Столы из горбыля и плах соорудили близ заимки, в том самом колке, в который и принесла майским утром почтальонка весть о конце войны. Черемуховая белизна давно сошла, колок стал задумчивым и строгим. Черный бархат черемух забивал другие цвета, и казалось, будто колок оделся в траур.
Председатель колхоза Ефим Ефимович Молчунов, бритый наголо, грузный и неповоротливый за столом, но расторопный в работе, и впрямь оправдывал свою фамилию, сказав только перед первым стакашком: «За погибших!»— и перед вторым: «За живых!» Между собой колхозники беззлобно подтрунивали над Молчуновым, навеличивая его — Пим Пимович, потому что частенько повторял: «Как по-городскому пимы? Валенки!» Обеих рук у Пима Пимовича не было, оторвало под Москвой, в сорок первом. Может, поэтому и не любил он застолий, тостов - держать стакан ему и на самом деле было «не с руки». Но праздник поминовения и встречи не только разрешил, а и сам занял место во главе стола, хоть и сказал очень коротко. Даже, нагнувшись, чуток отхлебнул из высокой кружки браги-медовухи.
После наваристых щей — Пим Пимович не пожалел колхозного барана — подали жаркое. Хоть и было жаркое в военные годы редким гостем на деревенских столах, но сейчас к нему внимательно отнеслись только старушки да ребятишки.
Заиграл на хромке Матвей Куркин. Солдатки вышли на круг. Так уже повелось, первыми на пляску и в войну выходили солдатки. Толи оттого, что надоедало за столом женщине за женщиной ухаживать, наполнять стаканы, то ли потому, что хотелось показать свою удаль и горькую веселость.
Плясали с припевками. В деревнях на гулянках неписаный закон — пляши с частушками, без них нечего место занимать. После каждой припевки следовала дробь. Особенно хорошо это получалось на деревянном полу, будто многоточие ставила плясунья, пропев одну частушку и изготовившись на новую. На траве отбивка сначала совсем не выходила, но скоро утоловали пятачок.
Все было в этих припевках: и бесшабашное женское ухарство, и боль по невернувшимся с войны мужьям и женихам, и временное желание досадить тем, кто сейчас сидел рядом с мужьями, пьяное, ничем не объяснимое желание, понятное только им, солдаткам, обреченным судьбой на безмужнее житье. Кто его знает, как там сложится жизнь дальше, может, и найдет кто-то свое новое счастье, но прежнее не вернется никогда, оно кануло в вечность, и никто в этом не виноват.
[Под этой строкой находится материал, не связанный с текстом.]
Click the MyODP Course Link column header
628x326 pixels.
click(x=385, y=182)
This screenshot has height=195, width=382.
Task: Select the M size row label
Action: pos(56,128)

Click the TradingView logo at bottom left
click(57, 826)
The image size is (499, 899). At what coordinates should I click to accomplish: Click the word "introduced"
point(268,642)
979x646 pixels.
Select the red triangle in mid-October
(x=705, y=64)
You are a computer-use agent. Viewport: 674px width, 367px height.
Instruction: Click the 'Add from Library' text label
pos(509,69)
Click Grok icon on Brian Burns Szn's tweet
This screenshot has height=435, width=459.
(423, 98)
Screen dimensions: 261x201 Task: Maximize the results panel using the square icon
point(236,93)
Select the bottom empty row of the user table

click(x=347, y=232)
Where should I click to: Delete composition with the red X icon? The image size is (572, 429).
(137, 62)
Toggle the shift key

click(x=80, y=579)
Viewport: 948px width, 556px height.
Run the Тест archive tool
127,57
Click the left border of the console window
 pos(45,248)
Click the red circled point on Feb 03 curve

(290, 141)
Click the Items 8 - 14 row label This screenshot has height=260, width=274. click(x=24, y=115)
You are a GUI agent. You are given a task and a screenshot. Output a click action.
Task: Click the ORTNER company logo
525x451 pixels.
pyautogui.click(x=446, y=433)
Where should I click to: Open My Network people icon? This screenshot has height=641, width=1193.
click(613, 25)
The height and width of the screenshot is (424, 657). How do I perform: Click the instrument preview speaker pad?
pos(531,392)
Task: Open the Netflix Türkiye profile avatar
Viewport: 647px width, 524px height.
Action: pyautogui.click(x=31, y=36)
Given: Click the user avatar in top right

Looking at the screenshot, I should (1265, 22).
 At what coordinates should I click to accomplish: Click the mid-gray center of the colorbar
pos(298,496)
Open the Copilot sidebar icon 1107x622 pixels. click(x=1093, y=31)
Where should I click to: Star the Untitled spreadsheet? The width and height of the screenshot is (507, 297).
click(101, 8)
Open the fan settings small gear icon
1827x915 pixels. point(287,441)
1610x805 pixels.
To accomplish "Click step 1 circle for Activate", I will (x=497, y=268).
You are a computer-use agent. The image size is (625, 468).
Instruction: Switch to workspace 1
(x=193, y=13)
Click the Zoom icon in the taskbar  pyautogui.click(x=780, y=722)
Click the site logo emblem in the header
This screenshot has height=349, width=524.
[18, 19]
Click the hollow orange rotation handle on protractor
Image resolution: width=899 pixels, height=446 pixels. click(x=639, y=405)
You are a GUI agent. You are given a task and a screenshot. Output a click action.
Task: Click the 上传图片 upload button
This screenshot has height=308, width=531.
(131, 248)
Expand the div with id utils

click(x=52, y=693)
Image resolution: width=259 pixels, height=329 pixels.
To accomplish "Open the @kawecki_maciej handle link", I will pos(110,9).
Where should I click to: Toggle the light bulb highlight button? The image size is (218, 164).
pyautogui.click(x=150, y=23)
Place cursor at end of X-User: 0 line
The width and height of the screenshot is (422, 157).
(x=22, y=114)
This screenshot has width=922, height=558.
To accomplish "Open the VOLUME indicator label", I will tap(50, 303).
Никто, кроме войны. И не с кого спросить: почему это в доме не пахнет мужицким табаком-самосадом, а огромные холодные подушки становятся еше холоднее от ночных вдовьих слез, невидимых миру, а потому более соленых.
А вот сейчас, в этой хмельной веселости, можно немного и душой отдохнуть…
Когда шла война, на миру и горе переносилось легче. Но вот отгремели бои там, за далеким-далеким горизонтом, возвернулись из пекла солдаты, страшнее и отчетливо безнадежнее стали «похоронки» на тех, кого в думах все равно держали живым, и стало солдаткам как-то труднее. Семейные больше замыкались в своих хозяйствах, порой чуждались и ревниво поглядывали на красивых, еще полных сил и соков товарок-солдаток. Хоть и понимали солдатки, что личное счастье не пирог и не разделишь его на всех поровну, понимали эту истину, но тем не менее было до жути одиноко и обидно. Потому и подбирали частушки самые терпкие, словно ими можно было хоть на время снять тяжесть.
Пляска кончилась, когда устал гармонист. Последняя припевка была постоянной и общей. Одинаково весело пели и те, что плясали, и те, что сидели за столом.
Второе застолье было менее шумным, чем первое. Добирали завядшие закуски, охолодавшее жаркое — после пляски промялись. Пили неохотно и вяло. А когда сонливо захмелели и разошлись по домам старушки с редкими, уцелевшими от войн, хворостей и тяжелой работы старичками, парами разбрелись по колку женатые, совсем невмоготу стало за столом солдаткам. Будто бросили их посередь безбрежного моря-океана в лодке, без руля и весел, плывите как хотите и куда желаете.